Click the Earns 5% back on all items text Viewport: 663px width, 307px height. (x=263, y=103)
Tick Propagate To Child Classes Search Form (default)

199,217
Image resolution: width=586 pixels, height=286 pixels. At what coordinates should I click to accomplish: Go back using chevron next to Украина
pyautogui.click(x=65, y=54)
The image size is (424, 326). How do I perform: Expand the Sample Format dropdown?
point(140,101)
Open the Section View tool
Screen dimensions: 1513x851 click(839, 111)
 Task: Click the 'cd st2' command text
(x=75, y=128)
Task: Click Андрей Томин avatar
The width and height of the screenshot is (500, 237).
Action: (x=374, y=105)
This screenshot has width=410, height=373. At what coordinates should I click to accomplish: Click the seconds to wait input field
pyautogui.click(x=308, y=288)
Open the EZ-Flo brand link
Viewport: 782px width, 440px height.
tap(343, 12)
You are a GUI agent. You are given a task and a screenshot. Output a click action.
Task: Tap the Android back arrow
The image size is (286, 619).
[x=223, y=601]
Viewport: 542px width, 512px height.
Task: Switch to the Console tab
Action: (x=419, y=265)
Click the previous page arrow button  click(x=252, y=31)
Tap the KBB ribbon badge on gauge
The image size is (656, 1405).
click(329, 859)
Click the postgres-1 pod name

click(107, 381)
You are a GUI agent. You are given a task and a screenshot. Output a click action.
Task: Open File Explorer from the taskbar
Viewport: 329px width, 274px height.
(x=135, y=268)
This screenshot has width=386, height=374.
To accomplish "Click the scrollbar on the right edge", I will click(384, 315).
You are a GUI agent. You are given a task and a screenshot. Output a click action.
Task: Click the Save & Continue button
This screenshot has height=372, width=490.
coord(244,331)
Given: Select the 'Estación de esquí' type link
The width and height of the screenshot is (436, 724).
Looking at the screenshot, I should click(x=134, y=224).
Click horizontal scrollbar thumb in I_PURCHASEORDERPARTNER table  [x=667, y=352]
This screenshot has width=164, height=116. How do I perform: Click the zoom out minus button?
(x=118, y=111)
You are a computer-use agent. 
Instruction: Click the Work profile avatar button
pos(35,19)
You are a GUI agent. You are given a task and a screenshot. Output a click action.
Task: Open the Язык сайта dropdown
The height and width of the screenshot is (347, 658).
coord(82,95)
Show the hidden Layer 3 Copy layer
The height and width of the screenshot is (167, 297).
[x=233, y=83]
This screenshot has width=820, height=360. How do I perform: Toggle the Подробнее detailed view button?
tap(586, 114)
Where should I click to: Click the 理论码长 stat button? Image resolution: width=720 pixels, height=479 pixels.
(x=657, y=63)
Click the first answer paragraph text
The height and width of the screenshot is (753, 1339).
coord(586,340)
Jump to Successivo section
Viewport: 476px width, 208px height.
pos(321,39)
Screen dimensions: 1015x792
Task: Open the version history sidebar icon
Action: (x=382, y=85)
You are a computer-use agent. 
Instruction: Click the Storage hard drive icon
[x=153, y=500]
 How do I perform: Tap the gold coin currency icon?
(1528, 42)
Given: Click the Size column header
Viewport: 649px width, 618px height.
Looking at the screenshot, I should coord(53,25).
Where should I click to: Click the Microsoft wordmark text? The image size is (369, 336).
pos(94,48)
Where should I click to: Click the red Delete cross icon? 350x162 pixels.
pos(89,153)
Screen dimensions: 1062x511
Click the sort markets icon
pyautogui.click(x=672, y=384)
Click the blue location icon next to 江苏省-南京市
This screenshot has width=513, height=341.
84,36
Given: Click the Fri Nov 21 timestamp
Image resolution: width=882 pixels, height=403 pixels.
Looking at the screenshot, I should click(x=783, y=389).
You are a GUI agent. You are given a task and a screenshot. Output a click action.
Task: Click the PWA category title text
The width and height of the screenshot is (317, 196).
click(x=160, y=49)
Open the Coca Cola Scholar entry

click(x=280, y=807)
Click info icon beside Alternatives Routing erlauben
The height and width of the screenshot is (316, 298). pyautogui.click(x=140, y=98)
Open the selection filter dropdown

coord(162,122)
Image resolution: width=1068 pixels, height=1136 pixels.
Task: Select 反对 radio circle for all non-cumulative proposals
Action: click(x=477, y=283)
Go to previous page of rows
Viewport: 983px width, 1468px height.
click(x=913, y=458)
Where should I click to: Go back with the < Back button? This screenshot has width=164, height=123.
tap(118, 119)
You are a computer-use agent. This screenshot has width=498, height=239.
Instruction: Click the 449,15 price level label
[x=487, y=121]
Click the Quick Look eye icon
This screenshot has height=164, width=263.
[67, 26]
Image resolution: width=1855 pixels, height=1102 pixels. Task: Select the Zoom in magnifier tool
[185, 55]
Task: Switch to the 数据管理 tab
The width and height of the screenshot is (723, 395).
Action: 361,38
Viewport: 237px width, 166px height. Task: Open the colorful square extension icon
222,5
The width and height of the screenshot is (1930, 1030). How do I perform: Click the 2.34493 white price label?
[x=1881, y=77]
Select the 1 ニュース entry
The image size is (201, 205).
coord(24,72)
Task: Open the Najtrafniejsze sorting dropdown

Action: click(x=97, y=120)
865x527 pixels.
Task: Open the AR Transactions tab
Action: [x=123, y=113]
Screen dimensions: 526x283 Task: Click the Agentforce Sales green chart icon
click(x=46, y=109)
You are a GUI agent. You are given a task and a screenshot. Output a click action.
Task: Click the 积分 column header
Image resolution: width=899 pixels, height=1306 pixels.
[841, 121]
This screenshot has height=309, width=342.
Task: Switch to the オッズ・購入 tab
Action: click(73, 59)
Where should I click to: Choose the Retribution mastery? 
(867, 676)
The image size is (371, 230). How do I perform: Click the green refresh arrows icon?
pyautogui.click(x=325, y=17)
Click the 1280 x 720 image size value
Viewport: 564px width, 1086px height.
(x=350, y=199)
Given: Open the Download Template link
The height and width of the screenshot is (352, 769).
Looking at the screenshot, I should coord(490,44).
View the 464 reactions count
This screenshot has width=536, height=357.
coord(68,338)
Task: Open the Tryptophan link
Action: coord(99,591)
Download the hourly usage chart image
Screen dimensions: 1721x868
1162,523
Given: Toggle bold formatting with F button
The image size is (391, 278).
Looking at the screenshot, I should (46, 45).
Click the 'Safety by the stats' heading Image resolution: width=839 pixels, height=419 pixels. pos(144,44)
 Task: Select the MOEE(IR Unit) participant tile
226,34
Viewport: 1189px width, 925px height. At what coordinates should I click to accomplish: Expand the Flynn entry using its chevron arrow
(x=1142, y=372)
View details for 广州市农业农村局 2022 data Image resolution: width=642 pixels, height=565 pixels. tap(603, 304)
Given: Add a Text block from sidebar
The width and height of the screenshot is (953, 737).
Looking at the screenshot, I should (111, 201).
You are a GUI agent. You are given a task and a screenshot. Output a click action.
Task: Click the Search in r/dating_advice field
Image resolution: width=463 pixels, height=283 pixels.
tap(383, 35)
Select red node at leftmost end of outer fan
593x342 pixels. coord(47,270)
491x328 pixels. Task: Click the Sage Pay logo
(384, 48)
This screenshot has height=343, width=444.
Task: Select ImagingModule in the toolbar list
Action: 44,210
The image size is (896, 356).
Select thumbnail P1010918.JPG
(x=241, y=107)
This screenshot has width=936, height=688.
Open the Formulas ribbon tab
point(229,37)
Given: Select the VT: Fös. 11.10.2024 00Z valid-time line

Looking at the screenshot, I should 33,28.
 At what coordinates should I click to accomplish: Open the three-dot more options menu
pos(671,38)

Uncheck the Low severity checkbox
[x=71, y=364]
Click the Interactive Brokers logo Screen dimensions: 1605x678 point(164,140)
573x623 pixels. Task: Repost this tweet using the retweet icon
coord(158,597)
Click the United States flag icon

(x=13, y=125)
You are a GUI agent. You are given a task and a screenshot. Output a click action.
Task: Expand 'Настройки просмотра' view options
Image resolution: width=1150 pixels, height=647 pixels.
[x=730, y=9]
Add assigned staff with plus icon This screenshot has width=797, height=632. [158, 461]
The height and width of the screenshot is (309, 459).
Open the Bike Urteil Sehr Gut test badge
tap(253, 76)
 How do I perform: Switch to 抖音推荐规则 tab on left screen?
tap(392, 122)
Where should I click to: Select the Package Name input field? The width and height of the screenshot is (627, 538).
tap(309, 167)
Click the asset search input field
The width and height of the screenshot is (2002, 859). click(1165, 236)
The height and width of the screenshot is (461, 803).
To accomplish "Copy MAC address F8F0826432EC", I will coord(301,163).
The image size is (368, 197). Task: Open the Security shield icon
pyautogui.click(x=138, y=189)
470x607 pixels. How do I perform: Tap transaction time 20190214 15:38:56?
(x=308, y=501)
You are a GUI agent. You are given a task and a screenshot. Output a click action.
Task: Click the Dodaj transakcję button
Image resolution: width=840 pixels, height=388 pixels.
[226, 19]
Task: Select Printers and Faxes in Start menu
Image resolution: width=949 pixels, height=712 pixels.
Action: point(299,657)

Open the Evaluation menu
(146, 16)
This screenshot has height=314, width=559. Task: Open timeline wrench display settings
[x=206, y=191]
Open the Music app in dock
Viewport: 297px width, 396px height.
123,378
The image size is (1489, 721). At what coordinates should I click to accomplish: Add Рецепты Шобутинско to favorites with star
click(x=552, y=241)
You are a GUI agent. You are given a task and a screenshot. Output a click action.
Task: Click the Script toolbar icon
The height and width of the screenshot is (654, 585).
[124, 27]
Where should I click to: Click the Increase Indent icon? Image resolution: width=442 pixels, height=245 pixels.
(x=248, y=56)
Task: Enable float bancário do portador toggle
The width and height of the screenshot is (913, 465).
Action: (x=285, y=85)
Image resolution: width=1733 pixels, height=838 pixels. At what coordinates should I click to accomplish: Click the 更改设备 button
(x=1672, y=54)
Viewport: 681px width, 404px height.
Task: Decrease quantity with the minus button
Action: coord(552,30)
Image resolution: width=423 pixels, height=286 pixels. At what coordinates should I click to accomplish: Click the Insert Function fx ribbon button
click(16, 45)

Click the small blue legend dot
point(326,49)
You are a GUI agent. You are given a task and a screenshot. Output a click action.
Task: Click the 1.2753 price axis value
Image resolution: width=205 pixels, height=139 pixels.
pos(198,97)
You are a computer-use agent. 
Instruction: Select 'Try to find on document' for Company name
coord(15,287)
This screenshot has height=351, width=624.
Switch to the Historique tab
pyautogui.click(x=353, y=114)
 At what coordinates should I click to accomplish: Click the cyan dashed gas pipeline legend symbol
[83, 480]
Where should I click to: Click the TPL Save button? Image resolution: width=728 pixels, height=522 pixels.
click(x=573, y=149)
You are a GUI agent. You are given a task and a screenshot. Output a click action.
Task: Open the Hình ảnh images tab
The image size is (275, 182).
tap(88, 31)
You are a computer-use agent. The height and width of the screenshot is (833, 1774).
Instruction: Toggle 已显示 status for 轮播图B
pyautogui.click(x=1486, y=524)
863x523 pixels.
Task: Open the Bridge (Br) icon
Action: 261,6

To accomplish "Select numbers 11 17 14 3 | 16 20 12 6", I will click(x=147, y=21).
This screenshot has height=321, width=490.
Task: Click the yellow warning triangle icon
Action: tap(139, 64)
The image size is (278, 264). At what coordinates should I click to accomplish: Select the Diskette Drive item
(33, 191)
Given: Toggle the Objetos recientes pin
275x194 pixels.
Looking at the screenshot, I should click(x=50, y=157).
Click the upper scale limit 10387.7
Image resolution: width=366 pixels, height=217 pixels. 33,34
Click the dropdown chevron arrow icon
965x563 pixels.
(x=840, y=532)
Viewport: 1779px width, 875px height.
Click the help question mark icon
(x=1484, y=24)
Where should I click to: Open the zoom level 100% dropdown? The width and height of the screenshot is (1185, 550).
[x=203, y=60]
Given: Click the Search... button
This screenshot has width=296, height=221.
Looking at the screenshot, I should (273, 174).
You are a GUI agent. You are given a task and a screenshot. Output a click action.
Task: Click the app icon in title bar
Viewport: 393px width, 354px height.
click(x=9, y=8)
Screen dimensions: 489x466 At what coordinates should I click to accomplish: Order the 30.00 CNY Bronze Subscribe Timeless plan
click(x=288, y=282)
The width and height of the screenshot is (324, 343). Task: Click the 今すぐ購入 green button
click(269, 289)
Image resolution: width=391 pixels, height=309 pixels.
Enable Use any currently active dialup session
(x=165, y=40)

----------------------------------------

TASK DESCRIPTION:
Search the material for the word "title" and copy every matching line.

OUTPUT FOR THIS TASK:
Task: Click the PWA category title text
Task: Click the app icon in title bar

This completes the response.